● **To do**
Pictures are to be left out. Return exactly the lines below from the one with "Given: Expand SIF Categorization chevron icon" up to and including the one with "Given: Expand the 起抵时间 time filter dropdown".

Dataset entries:
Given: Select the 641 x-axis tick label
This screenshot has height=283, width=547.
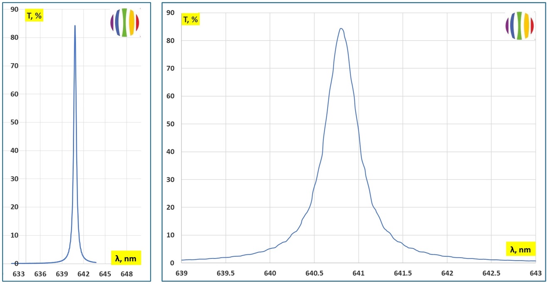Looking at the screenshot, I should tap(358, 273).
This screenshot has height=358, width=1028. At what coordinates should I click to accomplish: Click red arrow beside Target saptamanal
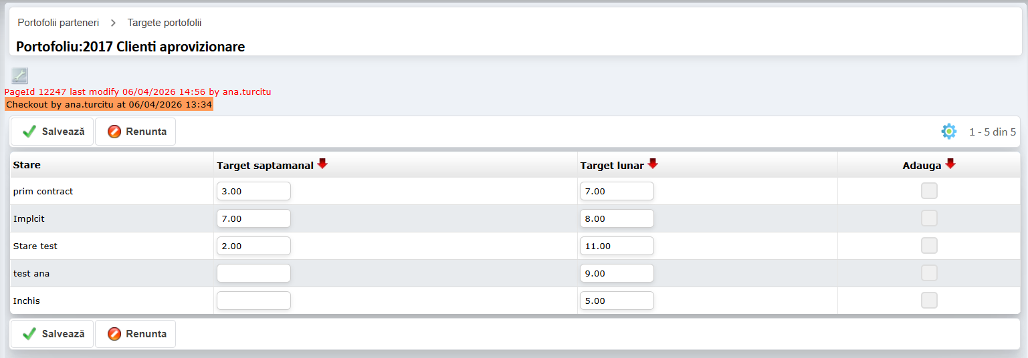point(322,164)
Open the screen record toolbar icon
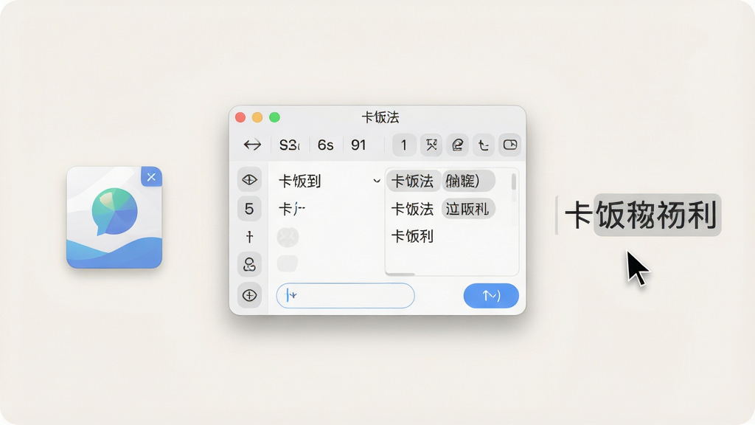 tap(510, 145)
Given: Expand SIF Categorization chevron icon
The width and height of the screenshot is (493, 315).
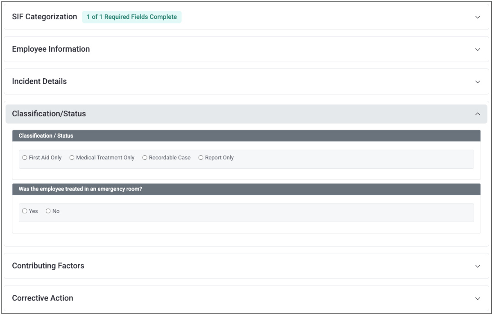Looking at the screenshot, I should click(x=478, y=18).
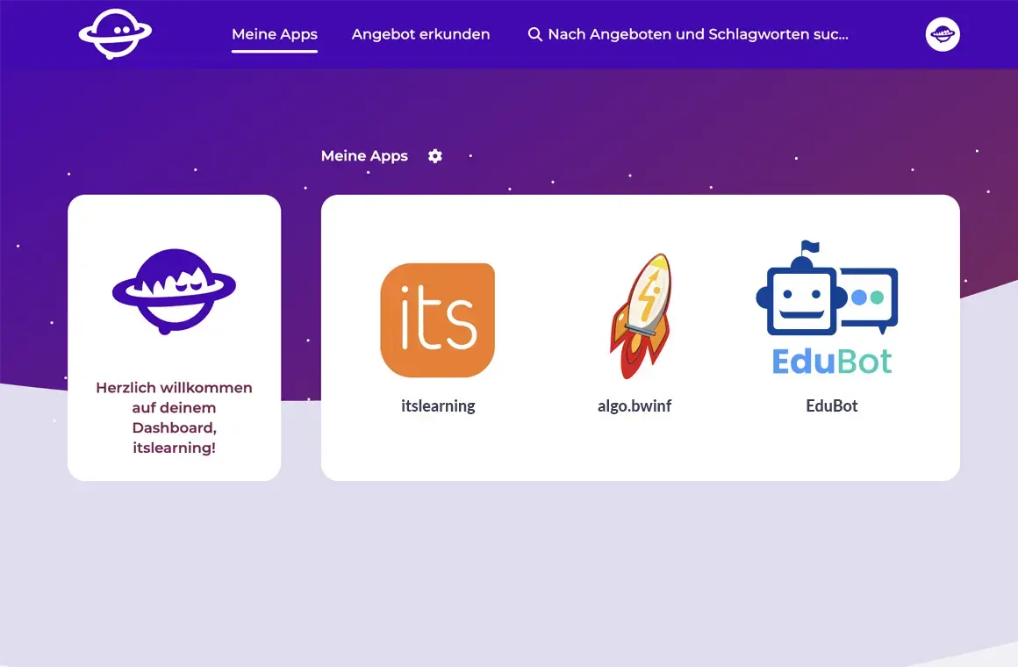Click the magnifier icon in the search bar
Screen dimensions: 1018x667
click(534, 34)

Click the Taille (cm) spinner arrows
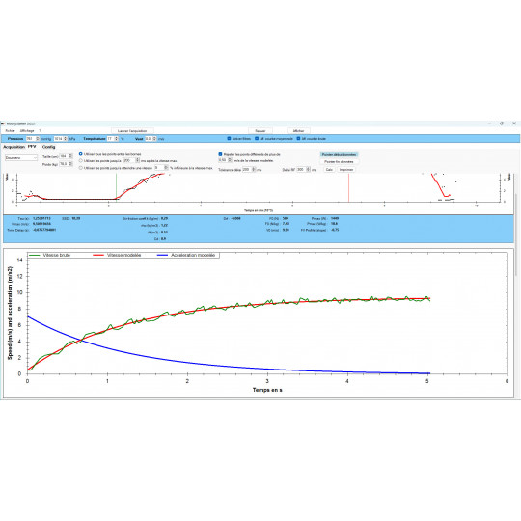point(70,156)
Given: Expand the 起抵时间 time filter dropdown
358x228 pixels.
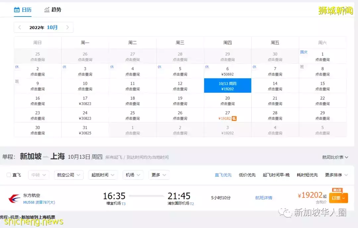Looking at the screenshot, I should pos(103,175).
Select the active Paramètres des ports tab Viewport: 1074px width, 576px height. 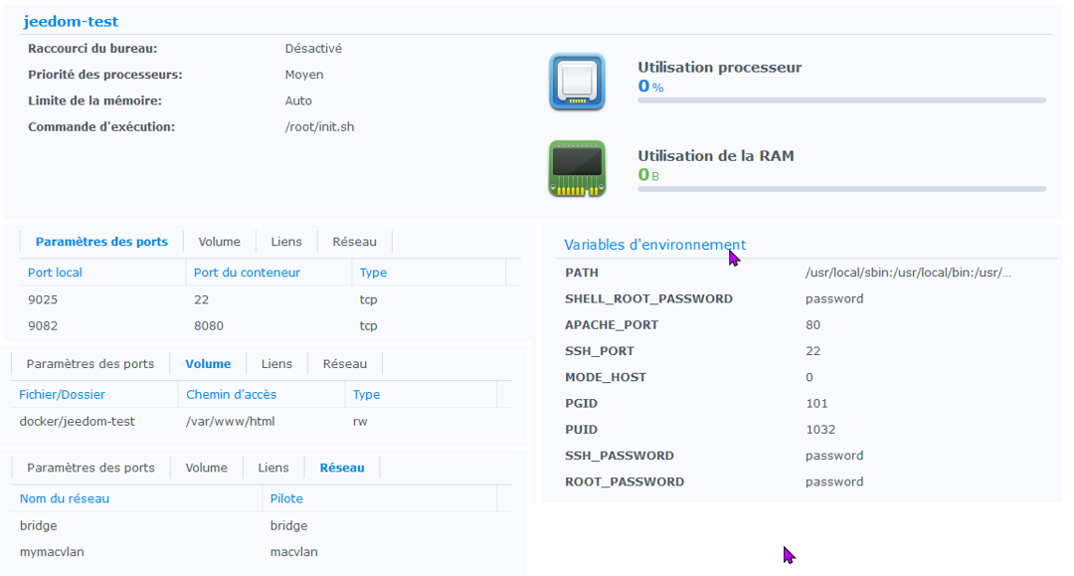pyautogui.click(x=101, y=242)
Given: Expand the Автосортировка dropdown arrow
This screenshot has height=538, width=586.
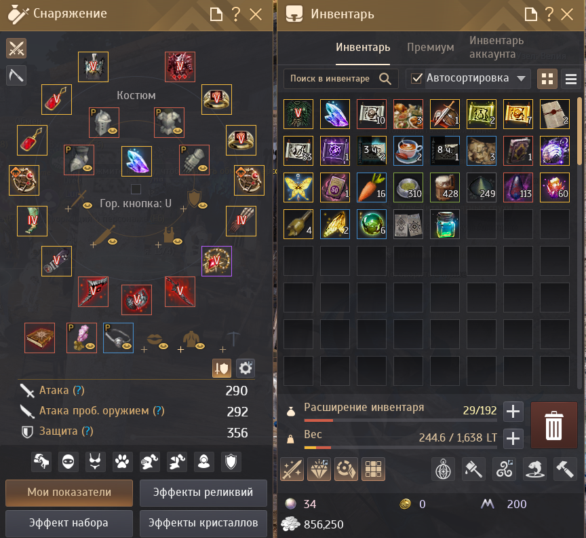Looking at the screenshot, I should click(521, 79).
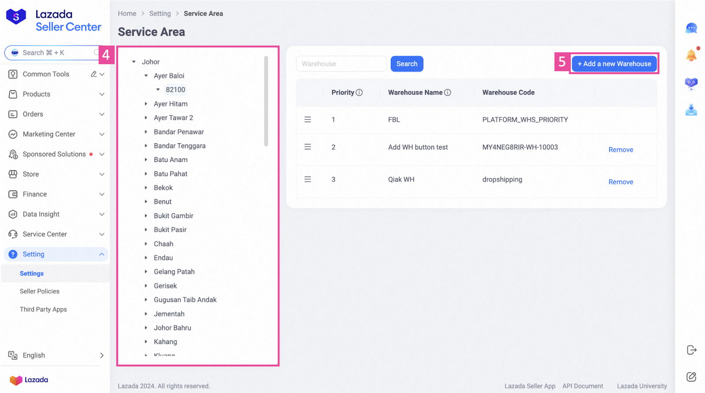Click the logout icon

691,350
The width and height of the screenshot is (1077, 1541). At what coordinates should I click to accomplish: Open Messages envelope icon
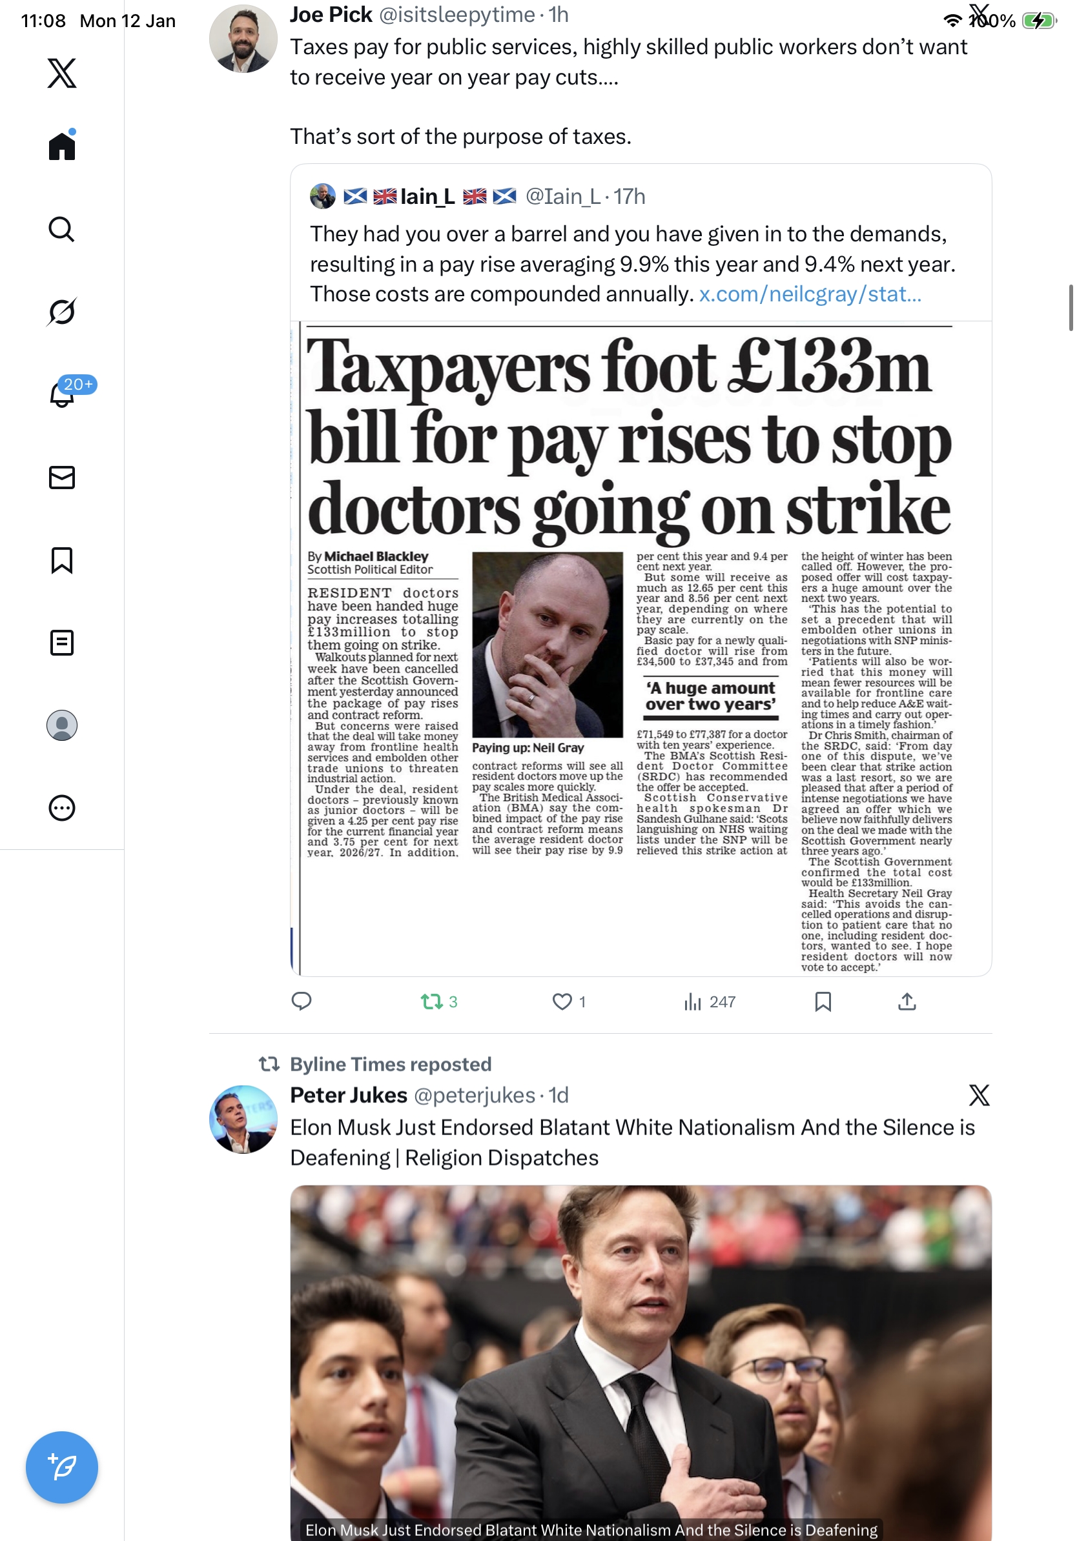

● **Problem solution**
Given: Expand SIF Categorization chevron icon
The width and height of the screenshot is (493, 315).
Looking at the screenshot, I should click(x=478, y=18).
Click the magnifier icon in the search bar
Screen dimensions: 1018x667
click(534, 34)

Click the Taille (cm) spinner arrows
point(70,156)
Given: Expand the 起抵时间 time filter dropdown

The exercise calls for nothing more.